Monday, August 04, 2008

Obama Smart and Pragmatic on Energy


The media, the left, the right, have all predictably taken up sides on Obama's move to consider a bipartisan energy package. If I hear "flip flop" one more time, oh never mind, I'm sure I'll hear it until election day.

As if any one group could ever have everything their way. The Bush conservatives came close and look what happened.

But what a smart move on Obama's part to show a willingness to compromise because it demonstrates that he wants to accomplish goals as president, rather than just assert democratic authority over the republicans.
RCP: But I do think Barack Obama's about face on offshore oil drilling is good news, not least because it suggests the man is serious about being a pragmatic, effective leader. (Rather than stifle the buzz, I'll ignore his phony comment that his shift really isn't a shift at all. It's the heat of the campaign. Two-thirds of the stuff he and McCain are saying on any given day is liable to be preposterous political spin.)

"We have to compromise," Obama told the Palm Beach Post. "The Republicans and the oil companies have been really beating the drums on drilling. And so we don't want gridlock. We want to get something done." Yes, exactly right. Desperately-needed energy-policy reform has gone nowhere in Washington because the baby-boom political culture appears to abhor compromise of any kind. If gridlock and failure are the result, so what?

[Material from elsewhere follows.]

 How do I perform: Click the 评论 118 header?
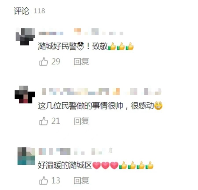point(29,11)
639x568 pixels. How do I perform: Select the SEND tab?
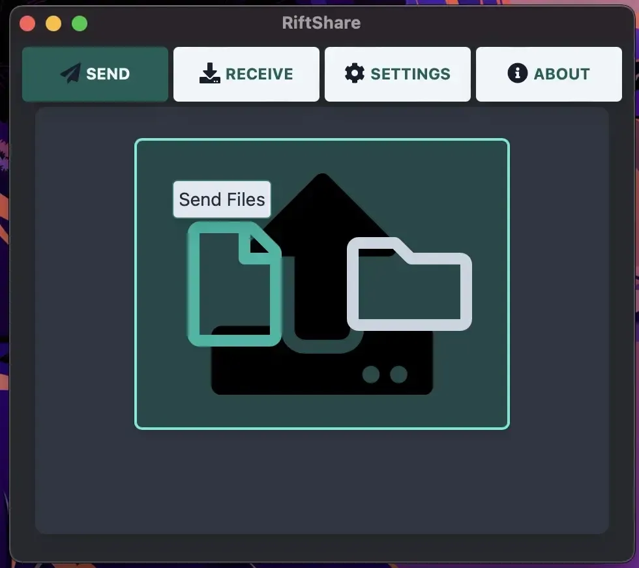95,74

Better that an entire nation should suffer than a single self-satisfied boomer activist should have to settle for half a loaf on a "matter of principle."

Obama's energy plan gets support from analysts:
CNN: Overall, analysts welcomed Obama's plan, which included both short-term and long-term proposals. But they stressed that for the plan would need bipartisan support to succeed.

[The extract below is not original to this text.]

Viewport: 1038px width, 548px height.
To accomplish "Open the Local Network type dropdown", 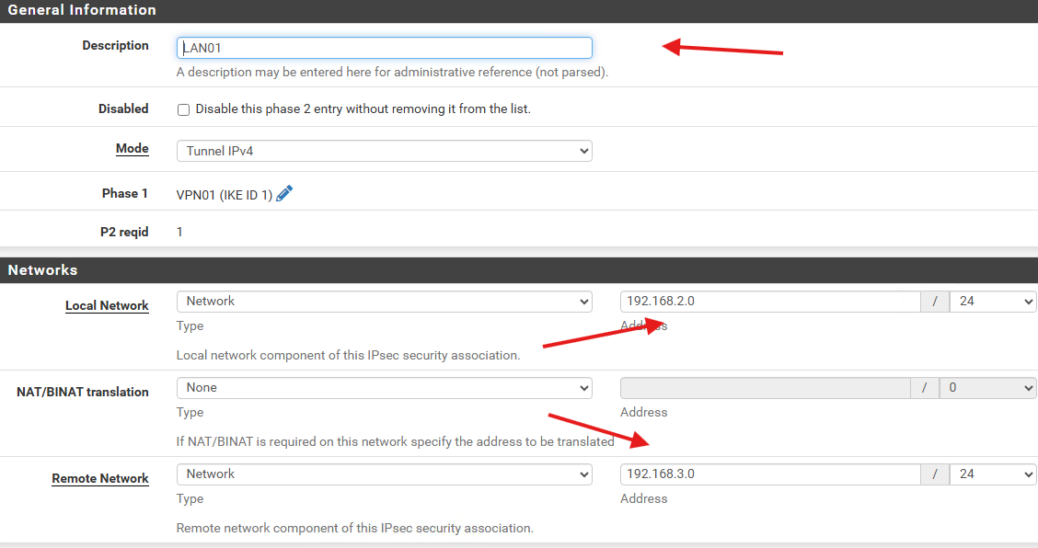I will [384, 302].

Obama said a short-term proposal, like selling crude oil from the Strategic Petroleum Reserve, "has lowered gas prices within two weeks" in the past.

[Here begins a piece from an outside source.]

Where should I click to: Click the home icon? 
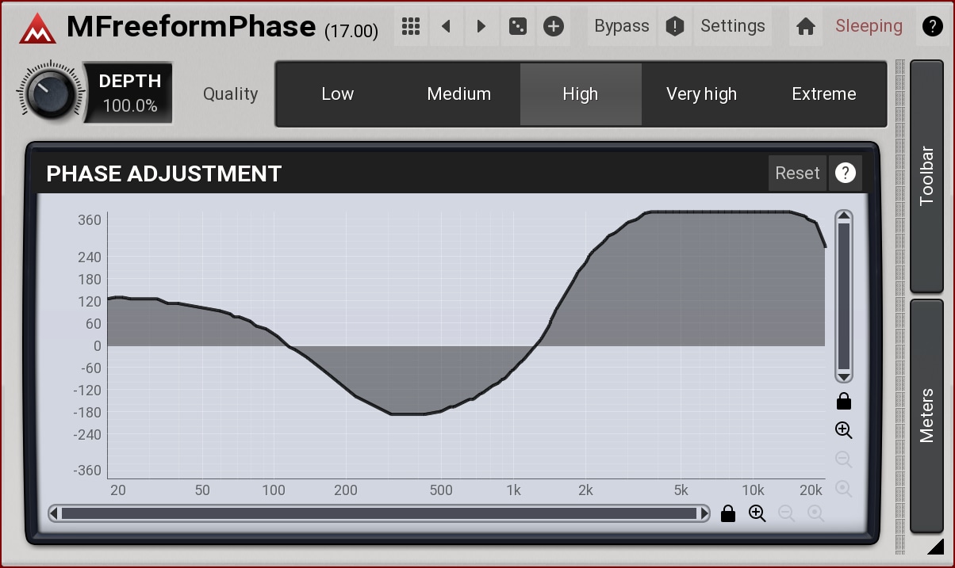pyautogui.click(x=806, y=26)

For his proposed 10-year, $150 billion overhaul of the nation's energy system to get bipartisan support, he's willing to compromise on his earlier stance against offshore drilling by allowing a "limited amount" of drilling.

His proposal also includes retooling the U.S. auto industry to build more fuel-efficient cars, doubling the use of renewable resources by 2012, improving the safety and environmental impact of nuclear power and reducing the use of electricity, among other ideas.